= Problem description =
If a line below holds the word "computer", count it; then say how many such lines there are and nothing else.

= Task data =
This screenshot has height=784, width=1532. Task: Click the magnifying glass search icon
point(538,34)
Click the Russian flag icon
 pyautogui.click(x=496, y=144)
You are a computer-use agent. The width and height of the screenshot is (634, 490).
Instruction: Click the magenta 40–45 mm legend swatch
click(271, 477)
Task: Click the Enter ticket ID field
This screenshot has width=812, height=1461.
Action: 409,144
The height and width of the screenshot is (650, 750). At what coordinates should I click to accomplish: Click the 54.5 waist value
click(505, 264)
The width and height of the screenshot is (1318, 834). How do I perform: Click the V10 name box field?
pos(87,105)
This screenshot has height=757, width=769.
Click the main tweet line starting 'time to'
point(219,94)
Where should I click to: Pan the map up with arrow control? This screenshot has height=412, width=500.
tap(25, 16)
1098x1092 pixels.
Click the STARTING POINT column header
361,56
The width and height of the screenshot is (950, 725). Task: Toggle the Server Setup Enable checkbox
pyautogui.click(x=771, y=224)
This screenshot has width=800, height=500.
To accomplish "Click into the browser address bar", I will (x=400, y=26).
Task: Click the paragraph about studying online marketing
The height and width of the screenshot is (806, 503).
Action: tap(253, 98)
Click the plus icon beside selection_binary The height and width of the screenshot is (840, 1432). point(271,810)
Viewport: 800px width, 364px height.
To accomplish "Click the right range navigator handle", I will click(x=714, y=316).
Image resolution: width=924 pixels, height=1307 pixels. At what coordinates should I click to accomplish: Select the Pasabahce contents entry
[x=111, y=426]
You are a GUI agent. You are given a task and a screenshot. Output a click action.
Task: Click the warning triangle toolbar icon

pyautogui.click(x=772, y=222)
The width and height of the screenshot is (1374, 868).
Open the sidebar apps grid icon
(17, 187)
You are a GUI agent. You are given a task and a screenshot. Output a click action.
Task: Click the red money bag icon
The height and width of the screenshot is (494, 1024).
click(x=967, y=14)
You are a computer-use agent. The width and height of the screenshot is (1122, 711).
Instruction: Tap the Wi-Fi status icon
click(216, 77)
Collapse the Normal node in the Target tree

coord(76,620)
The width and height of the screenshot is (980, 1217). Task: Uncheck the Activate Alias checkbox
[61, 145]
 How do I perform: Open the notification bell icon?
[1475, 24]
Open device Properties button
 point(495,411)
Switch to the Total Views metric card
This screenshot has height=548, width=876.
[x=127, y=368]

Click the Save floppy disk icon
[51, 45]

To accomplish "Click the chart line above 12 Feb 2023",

= Result of the task =
2